Create SQL Server Graphics with ggplot2 and R Services


By:   |   Updated: 2020-12-30   |   Comments   |   Related: More > R Language


Problem

In this article we will cover how you can use SQL Server R Services and create charts and graphs to plot data from R queries.

Solution

R has a package called ggplot2 that allows developers to create statistical graphs. In this article, I will show you how to install this package and then use it to plot some values from the AdventureWorks2014 database.

I am using SQL Server 2016 and this SQL Server version does not allow us to plot graphs directly in SQL Server Management Studio. However, we can create an external file that contains our graph. The following steps will show how to work with statistical graphics in RStudio first. This tip will end with an example on how to create graphs using SSMS

Step 1: First, we need to install the statistical ggplot2 package. This is executed by the following command:

install.packages("ggplot2")
install ggplot2 package

Step 2: As an example, we will use AdventureWorks2014 database and the Sales.SalesOrderHeader and Sales.SalesTerritory tables to create graphs.

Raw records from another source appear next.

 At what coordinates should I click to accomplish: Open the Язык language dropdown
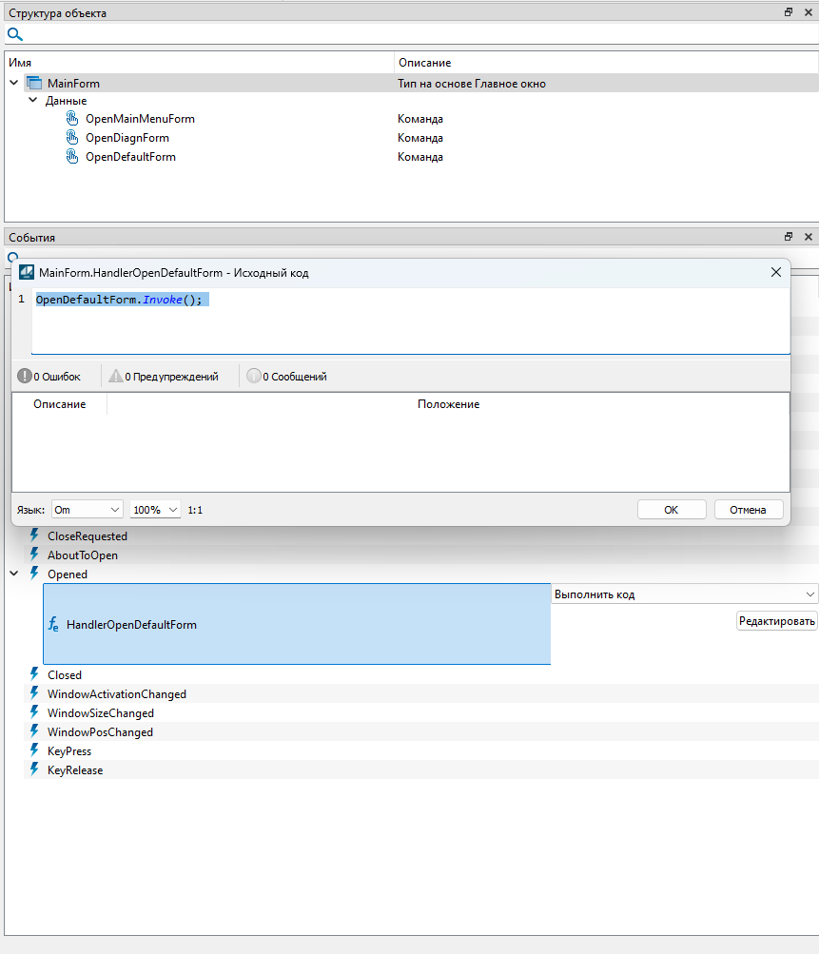[87, 510]
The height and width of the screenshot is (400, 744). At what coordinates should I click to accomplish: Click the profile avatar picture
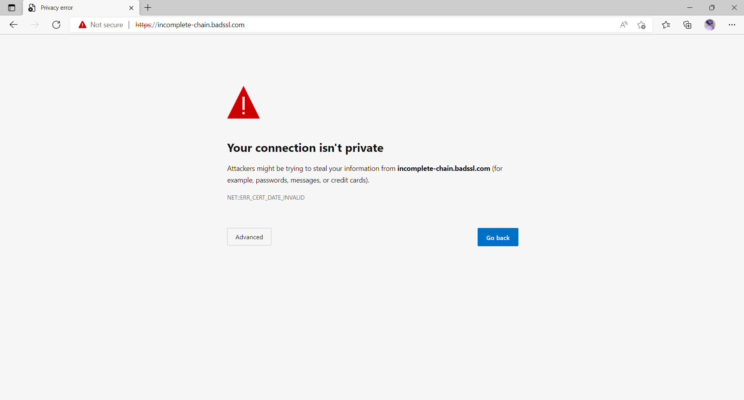pyautogui.click(x=710, y=24)
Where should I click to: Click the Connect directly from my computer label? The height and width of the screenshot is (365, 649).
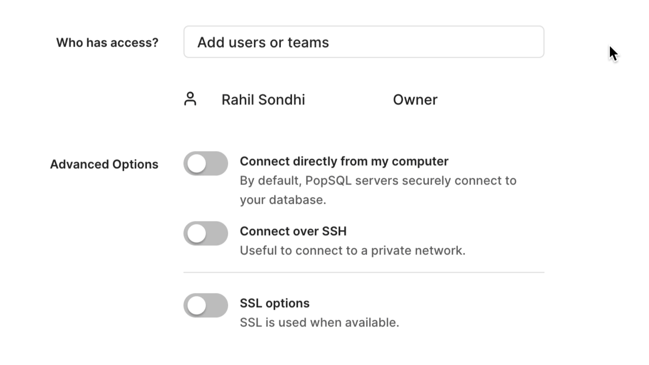pyautogui.click(x=344, y=161)
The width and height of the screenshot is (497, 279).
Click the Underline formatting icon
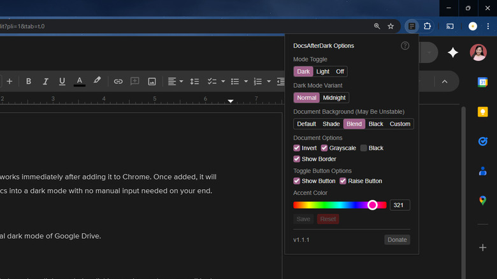click(62, 82)
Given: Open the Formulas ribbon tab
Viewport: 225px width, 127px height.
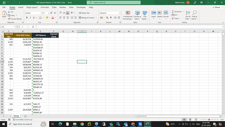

SELECT t.Name, YEAR(orderdate) [Year], Month(orderdate) [Month], concat(cast(YEAR(orderdate) as char(4)),' - ', DATENAME(month,orderdate)) [Year_Month_Name], 
SUM(s.SubTotal) AS [Sub_Total], 
STR(Sum([TaxAmt])) AS [Total_Taxes], 
STR(Sum([TotalDue])) AS [Total_Sales]
FROM Sales.SalesOrderHeader AS s
INNER JOIN Sales.SalesTerritory as t ON s.TerritoryID = t.TerritoryID
GROUP BY t.Name,YEAR(orderdate), Month(orderdate), DATENAME(month,orderdate),concat(cast(YEAR(orderdate) as char(4)),' - ', DATENAME(month,orderdate))
ORDER BY t.Name,YEAR(orderdate), Month(orderdate)
Sample Data From AdventureWorks2014 database

Step 3: Next, we will create an R script in RStudio that connects to SQL Server and reads the data returned from the above query and plot a graph.

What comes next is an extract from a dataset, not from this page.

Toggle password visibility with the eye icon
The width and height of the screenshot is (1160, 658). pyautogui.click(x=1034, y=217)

The R code below connects to our SQL Server database and reads the data into a dataframe called gmt.

library(ggplot2)
library(RODBC)
library(dplyr)
 sqlcnt <- odbcDriverConnect('driver={SQL Server Native Client 11.0};uid=xxxxxxxxx;pwd=xxxxxxx;server=xxxxxxxxx;database=AdventureWorks2014;rows_at_time=1024')
 sqlQry <- "SELECT t.Name, YEAR(orderdate) [Year], Month(orderdate) [Month], concat(cast(YEAR(orderdate) as char(4)),' - ', DATENAME(month,orderdate)) [Year_Month_Name], 
SUM(s.SubTotal) AS [Sub_Total], 
STR(Sum([TaxAmt])) AS [Total_Taxes], 
STR(Sum([TotalDue])) AS [Total_Sales]
FROM Sales.SalesOrderHeader AS s
INNER JOIN Sales.SalesTerritory as t ON s.TerritoryID = t.TerritoryID
GROUP BY t.Name,YEAR(orderdate), Month(orderdate), DATENAME(month,orderdate),concat(cast(YEAR(orderdate) as char(4)),' - ', DATENAME(month,orderdate))
ORDER BY t.Name,YEAR(orderdate), Month(orderdate) "
 gmt <- sqlQuery(sqlcnt,sqlQry, stringsAsFactors = F,as.is = T)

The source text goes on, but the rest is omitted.